Robert F. Kennedy Jr., as Secretary of Health and Human Services, has announced the termination of $500 million in federal funding for 22 mRNA vaccine development projects, including those targeting COVID-19, flu, and bird flu.

- Projects funded through BARDA (Biomedical Advanced Research and Development Authority)

- Contracts with companies like Pfizer, Sanofi Pasteur, and Moderna

- No new mRNA vaccine projects will be initiated

- Some final-stage contracts are allowed to conclude, but the overall direction is a wind-down

The government is not stopping cancer work in mRNA. They are stopping their support of research into mRNA for cancer and any number of things. NIH is the source for no cures. They fund projects that are the source. You were upset that mRNA was not getting enough NIH attention before COVID. Now, RFK Jr has ensured NIH gives no attention. You seem to be saying on the one hand, the government didn't fund mRNA early enough but now you are fine that they are back to where they were before. Not funding it.

The USA has always had some of the leading health research and drugs. Now, we have RFK Jr who refuses to believe actual evidence because it doesn't comport to his opinion. On autism, for example.

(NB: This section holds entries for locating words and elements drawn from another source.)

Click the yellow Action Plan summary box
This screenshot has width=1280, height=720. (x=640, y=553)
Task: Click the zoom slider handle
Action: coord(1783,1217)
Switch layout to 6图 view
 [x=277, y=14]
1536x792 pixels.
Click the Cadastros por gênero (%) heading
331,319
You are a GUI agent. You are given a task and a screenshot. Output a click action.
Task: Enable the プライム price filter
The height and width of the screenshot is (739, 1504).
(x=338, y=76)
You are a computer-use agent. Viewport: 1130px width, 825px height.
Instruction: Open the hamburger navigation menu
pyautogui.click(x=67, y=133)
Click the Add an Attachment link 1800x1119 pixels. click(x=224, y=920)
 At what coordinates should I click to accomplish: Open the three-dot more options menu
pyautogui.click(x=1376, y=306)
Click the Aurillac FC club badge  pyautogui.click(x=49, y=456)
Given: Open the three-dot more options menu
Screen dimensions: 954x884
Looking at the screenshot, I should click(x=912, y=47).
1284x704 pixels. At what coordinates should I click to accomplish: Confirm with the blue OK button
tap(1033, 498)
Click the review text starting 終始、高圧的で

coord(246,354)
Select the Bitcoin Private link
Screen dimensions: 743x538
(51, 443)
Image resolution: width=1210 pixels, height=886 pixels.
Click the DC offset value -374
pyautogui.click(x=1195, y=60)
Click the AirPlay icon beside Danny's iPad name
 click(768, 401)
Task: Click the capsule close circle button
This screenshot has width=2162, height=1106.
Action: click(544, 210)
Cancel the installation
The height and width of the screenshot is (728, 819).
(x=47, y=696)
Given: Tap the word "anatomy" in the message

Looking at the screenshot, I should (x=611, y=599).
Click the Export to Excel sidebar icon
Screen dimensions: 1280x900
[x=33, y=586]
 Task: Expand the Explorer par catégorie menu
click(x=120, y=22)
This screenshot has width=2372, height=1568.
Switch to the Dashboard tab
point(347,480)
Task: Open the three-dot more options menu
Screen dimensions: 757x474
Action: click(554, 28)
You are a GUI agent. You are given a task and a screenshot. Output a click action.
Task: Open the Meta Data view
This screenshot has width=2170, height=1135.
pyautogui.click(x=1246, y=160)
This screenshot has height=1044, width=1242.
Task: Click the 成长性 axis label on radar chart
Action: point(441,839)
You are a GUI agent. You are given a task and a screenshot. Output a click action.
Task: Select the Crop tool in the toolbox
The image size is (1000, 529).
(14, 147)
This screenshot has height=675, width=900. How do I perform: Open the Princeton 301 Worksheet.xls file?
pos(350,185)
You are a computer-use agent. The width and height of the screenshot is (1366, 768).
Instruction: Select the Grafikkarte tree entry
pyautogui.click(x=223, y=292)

I think you are understating the impact of NIH. I did some research:

The National Institutes of Health (NIH) has been one of the most impactful public research institutions in history, with funding that has catalyzed breakthroughs across medicine, public health, and biotechnology. Here's a look at some of its most notable successes:

Landmark Achievements from NIH Funding

1. mRNA Vaccine Technology

• NIH-funded research by Katalin Karikó and Drew Weissman laid the foundation for mRNA vaccines.

• Their work enabled the rapid development of COVID-19 vaccines by Moderna and Pfizer-BioNTech.

• This platform now powers research into cancer vaccines, HIV, and autoimmune diseases.

2. Cancer Moonshot Initiative

• NIH launched this to accelerate cancer research, with billions invested in:

o Genomic profiling of tumors

o Immunotherapy trials

o Early detection technologies

• Led to major advances in melanoma, lung, and pancreatic cancer treatments.

3. Human Genome Project

• NIH co-led the effort to sequence the human genome, completed in 2003.

• Revolutionized medicine by enabling precision diagnostics, gene therapy, and targeted drug development.

4. HIV/AIDS Breakthroughs

• NIH-funded research developed antiretroviral therapies that transformed HIV from a fatal disease to a manageable condition.

• Supported trials for PrEP (pre-exposure prophylaxis), dramatically reducing transmission rates.

5. Alzheimer’s and Mental Health Research

• NIH has invested heavily in understanding neurodegenerative diseases.

• Funded the BRAIN Initiative, which maps neural circuits and supports treatments for depression, PTSD, and schizophrenia.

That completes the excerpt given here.